Published: Saturday, Sept. 3 2011 9:11 p.m. MDT

Jamaica's Usain Bolt celebrates winning the Men's 200m final at the World Athletics Championships in Daegu, South Korea, Saturday, Sept. 3, 2011.

Anja Niedringhaus, Associated Press

DAEGU, South Korea — Even with the 200 meters already won, Usain Bolt gritted his teeth and dipped his 6-foot-5 frame at the line.

He proved his point.

The Jamaican may have clowned around before the race and renewed his antics afterward, but for 19.40 seconds Saturday at the world championships he was as all business. And when he's this serious, he's impossible to catch.

"I am still the best," he said. "It was beautiful."

Bolt stayed an instant longer in the starting blocks, clearly not wanting to false start as he did in the 100 final when he was disqualified. His slow start hardly mattered. He quickly passed the competition around the curve. From there, it was simply a matter of what his time would be. He didn't let up, huffing and puffing all the way.

It wasn't near his world record of 19.19, but it was the fourth fastest in history. And that's with Bolt admitting he's nowhere near his record form of two years ago at the worlds. He expects that to change for next year's London Games, when the stakes are bigger and the lights brighter.

"I have to come to the Olympics and do my extreme best and blow the peoples' minds," Bolt said.

On Saturday, he was not the entire show. The Americans hauled in five medals to increase their total to 21, four more than Russia.

Allyson Felix and Sanya Richards-Ross led the women's 1,600 team to gold, while Walter Dix wound up with silver, finishing 0.30 seconds behind Bolt. Danielle Carruthers and Dawn Harper couldn't catch Sally Pearson in the 100 hurdles but still took silver and bronze.

The surprise of the night for the U.S. came when 21-year-old Matthew Centrowitz finished third in the 1,500, less than a second behind winner Asbel Kiprop of Kenya.

Centrowitz drew inspiration from watching Jenny Barringer Simpson win the women's 1,500 on Thursday.

"(She) made me think it was possible," said Centrowitz, whose father was a two-time Olympian. "She set the tone."

In other finals, Sergey Bakulin of Russia won the 50-kilometer walk, Matthias De Zordo of Germany took the javelin title and Anna Chicherova of Russia beat two-time defending champion Blanka Vlasic of Croatia in the high jump.

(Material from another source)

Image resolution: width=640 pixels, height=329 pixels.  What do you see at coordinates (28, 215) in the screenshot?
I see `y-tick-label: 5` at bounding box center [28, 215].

On Sunday, Abel Kirui successfully defended his marathon title, completing a Kenyan double in the event.

Kirui, who set a championship record two years ago in Berlin, finished in 2:07:38 to claim Kenya's seventh gold medal of the meet and reaffirm its dominance in the long distances.

Kenyan teammate Vincent Kipruto was second in 2:10:06.

Last week, Edna Kiplagat led Kenta to a sweep in the women's marathon.

Bolt was the headliner Saturday night.

Like a maestro, he performs to his adoring audience. Bolt drew applause simply for stepping into the stadium, more for bumping fists with a track attendant and even more for his signature bow-and-arrow pose.

And this was the warmup act. In the main event, he was simply dazzling.

So in control was Bolt, he could have let up with a few strides of his long legs left — something he's done countless times — but he was out to make a point: He's still the same unbeatable Bolt.

"He ran great," said Dix, who also won silver in the 100.

These days, Bolt is so entertaining other athletes stop what they're doing to catch a glimpse. Felix stood on a step beneath the stadium and gazed out at the scoreboard.